**Supplied material:**
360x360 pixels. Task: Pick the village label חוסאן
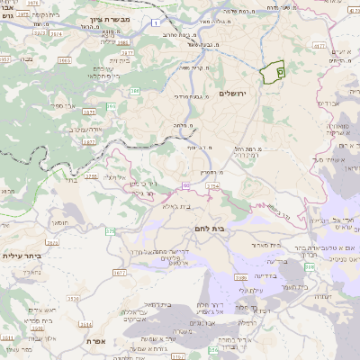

---

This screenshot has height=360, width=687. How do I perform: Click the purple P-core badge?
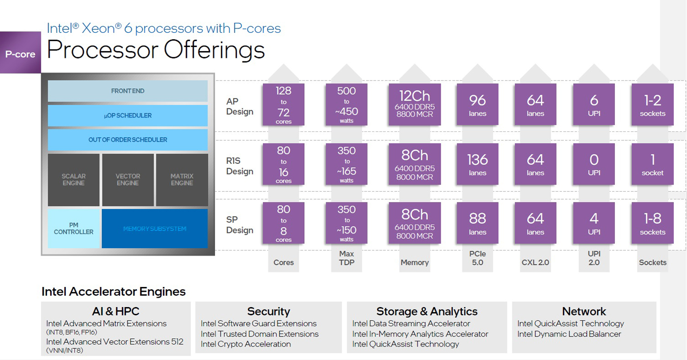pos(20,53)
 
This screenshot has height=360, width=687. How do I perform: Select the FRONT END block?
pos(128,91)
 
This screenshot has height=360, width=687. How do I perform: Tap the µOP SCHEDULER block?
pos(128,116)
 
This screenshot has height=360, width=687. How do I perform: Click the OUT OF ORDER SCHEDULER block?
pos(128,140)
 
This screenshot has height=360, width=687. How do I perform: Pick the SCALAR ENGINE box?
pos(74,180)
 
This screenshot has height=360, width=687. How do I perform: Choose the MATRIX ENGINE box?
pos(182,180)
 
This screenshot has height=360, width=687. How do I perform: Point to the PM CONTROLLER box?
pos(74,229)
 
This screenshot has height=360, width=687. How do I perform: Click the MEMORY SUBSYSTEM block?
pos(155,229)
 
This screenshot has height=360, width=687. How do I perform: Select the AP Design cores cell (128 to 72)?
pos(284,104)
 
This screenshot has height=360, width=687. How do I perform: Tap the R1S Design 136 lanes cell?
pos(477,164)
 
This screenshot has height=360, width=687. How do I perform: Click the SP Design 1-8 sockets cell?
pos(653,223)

...

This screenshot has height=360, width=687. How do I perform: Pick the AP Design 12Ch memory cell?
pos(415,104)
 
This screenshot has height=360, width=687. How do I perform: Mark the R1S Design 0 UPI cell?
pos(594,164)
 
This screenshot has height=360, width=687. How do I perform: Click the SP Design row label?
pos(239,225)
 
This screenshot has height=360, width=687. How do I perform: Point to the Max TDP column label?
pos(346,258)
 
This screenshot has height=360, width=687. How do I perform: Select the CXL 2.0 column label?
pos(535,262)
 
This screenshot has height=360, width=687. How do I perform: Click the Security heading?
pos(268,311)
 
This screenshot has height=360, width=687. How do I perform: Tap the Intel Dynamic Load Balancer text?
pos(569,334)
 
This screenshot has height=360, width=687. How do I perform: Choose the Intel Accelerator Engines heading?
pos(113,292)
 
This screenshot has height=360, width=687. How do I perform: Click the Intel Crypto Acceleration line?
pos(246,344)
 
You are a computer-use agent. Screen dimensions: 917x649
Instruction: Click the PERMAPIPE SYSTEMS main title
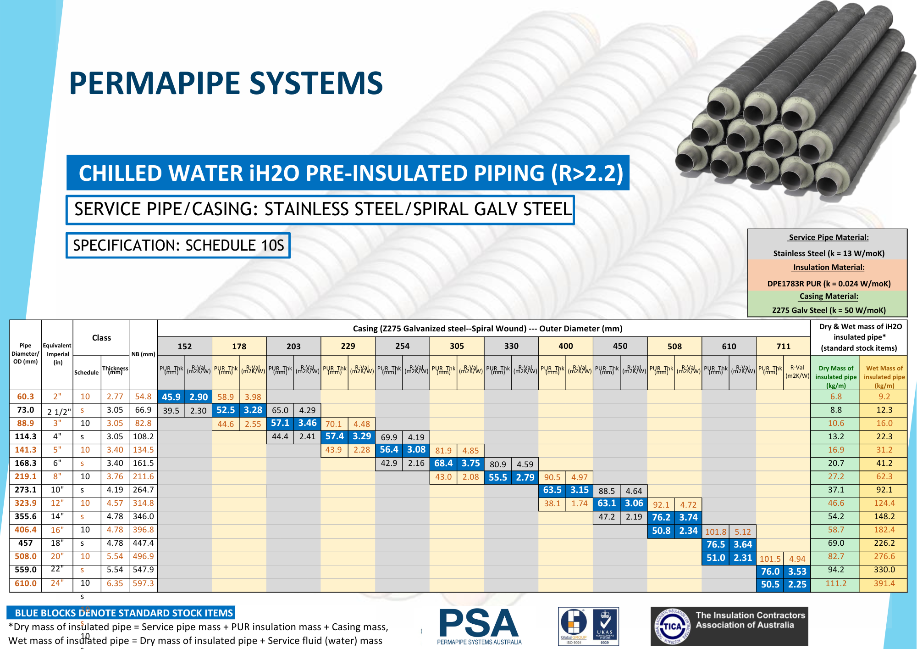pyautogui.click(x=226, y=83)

**What to work on:** Can you change "block" to "module" in the listing, from the line with "purple P-core badge?" up to and including the line with "pos(74,180)", and give back only those lines with everything else unchanged? Leave the pictures out.

**Completed exercise:**
This screenshot has height=360, width=687. How do I perform: Click the purple P-core badge?
pos(20,53)
 
This screenshot has height=360, width=687. How do I perform: Select the FRONT END module?
pos(128,91)
 
This screenshot has height=360, width=687. How do I perform: Tap the µOP SCHEDULER module?
pos(128,116)
 
This screenshot has height=360, width=687. How do I perform: Click the OUT OF ORDER SCHEDULER module?
pos(128,140)
 
This screenshot has height=360, width=687. How do I perform: Pick the SCALAR ENGINE box?
pos(74,180)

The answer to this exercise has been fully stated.